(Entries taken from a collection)
────────

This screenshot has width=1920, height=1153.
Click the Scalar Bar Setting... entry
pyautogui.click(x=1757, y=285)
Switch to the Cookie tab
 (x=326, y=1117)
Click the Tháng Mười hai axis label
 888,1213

────────

* WORK INSTRUCTIONS
Every entry should be reproduced word for word.

* WRITTEN ANSWER
This screenshot has width=1920, height=1153.
Click the Scalar Bar Setting... entry
pyautogui.click(x=1757, y=285)
Switch to the Cookie tab
 (x=326, y=1117)
Click the Tháng Mười hai axis label
 888,1213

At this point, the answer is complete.